Inodes: イノードの総数IUsed: 使用中のイノードの数IFree: 空きイノードの数IUse%: 使用中のイノードの割合
この情報は、ディスク空間はあるがイノードが不足しているために新しいファイルを作成できない状況をトラブルシューティングする際に特に有用です。
オプションの組み合わせ
これらのオプションを組み合わせることで、包括的な情報を得ることができます。
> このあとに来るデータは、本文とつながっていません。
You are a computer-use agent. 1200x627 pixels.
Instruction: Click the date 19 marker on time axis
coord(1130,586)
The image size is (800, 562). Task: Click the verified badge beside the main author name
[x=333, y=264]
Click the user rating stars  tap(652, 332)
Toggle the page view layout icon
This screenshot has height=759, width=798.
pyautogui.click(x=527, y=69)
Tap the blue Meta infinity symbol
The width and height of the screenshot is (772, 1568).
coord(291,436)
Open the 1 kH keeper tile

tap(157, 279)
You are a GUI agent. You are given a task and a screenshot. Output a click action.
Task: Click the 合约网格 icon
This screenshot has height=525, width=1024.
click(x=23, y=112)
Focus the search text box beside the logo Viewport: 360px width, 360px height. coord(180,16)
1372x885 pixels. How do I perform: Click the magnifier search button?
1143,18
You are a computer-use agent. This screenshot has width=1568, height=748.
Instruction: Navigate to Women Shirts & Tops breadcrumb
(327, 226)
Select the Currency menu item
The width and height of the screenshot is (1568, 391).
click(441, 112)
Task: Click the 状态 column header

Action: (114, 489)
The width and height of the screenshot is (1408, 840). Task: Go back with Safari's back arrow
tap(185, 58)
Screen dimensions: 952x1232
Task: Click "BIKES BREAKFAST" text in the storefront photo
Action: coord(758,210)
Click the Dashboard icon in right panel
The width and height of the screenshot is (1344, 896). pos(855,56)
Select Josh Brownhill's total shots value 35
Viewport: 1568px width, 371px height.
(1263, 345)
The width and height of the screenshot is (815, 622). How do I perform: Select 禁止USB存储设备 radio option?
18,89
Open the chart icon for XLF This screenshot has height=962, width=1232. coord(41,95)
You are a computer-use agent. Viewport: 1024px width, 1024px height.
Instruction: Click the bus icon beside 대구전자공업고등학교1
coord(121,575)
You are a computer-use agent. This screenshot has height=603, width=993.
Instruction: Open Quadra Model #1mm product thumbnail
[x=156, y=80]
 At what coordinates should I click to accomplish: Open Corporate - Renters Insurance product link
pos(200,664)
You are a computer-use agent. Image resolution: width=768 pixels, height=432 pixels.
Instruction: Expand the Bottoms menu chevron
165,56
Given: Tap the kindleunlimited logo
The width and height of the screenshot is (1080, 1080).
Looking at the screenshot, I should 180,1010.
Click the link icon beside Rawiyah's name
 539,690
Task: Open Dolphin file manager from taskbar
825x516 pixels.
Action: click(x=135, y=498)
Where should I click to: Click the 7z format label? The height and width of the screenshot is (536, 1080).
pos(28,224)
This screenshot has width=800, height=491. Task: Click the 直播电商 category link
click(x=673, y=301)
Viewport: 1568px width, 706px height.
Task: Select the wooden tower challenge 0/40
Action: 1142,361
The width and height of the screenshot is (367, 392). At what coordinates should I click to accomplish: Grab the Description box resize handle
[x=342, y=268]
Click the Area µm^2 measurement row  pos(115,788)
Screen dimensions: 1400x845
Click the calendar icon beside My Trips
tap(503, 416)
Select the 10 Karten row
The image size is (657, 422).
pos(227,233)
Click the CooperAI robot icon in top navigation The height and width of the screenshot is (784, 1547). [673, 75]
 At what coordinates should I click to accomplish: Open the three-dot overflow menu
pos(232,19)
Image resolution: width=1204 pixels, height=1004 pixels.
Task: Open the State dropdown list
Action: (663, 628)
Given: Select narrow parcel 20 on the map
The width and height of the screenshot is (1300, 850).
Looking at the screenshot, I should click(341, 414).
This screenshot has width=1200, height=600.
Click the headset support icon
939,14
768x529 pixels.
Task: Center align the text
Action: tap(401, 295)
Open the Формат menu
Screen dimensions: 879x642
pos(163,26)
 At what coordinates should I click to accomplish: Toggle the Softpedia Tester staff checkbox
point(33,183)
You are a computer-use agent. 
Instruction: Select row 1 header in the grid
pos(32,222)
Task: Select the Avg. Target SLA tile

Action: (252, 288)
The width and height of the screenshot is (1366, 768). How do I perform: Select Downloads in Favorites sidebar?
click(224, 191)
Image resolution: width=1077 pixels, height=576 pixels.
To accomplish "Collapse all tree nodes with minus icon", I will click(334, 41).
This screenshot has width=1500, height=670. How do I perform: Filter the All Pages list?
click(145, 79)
たとえば、人間が読みやすい形式のディスク空間とイノードの使用状況を同時に表示するには、次のようにします。
df -hi
これにより、ファイルシステムの使用状況に関するより完全な情報が得られます。
Filesystem Inodes IUsed IFree IUse% Mounted on
overlay 1.3M 107K 1.2M 9% /
tmpfs 97K 1 97K 1% /dev
tmpfs 97K 16 97K 1% /sys/fs/cgroup
shm 97K 1 97K 1% /dev/shm
/dev/sda1 1.3M 107K 1.2M 9% /etc/hosts
tmpfs 97K 1 97K 1% /proc/acpi
tmpfs 97K 1 97K 1% /sys/firmware
まとめ
この実験では、df コマンドを使用して Linux 環境でディスク空間の使用状況を効果的に監視および分析する方法を学びました。以下に、この実験で達成したことをまとめます。
- 基本的な
dfコマンドを使用して、すべてのマウントされたファイルシステムのディスク空間情報を表示しました。 -hオプションを使用して、サイズを人間が読みやすい形式で表示することで、出力をより読みやすくする方法を学びました。- 特定のディレクトリに焦点を当て、特定のファイルシステムのディスク空間を分析しました。
-Tオプションでファイルシステムのタイプを表示し、-iオプションでイノードの使用状況を確認するなど、追加のオプションを探索しました。- より包括的なファイルシステム分析のためにオプションを組み合わせる方法を学びました。
これらのスキルは、システム管理およびメンテナンスタスクに不可欠です。定期的にディスク空間を監視することで、システムの問題を防ぎ、最適なパフォーマンスを維持することができます。Linux システムでの作業を続けるうちに、これらのコマンドは能動的なシステム管理のための日常的なツールキットの一部となります。
ディレクトリ内(ファイルシステム全体ではなく)の空間使用状況に関する詳細情報が必要な場合は、補完的なコマンド du(ディスク使用量)を使用できます。このコマンドは、ディレクトリとサブディレクトリ内でディスク空間がどのように使用されているかをより詳細に表示します。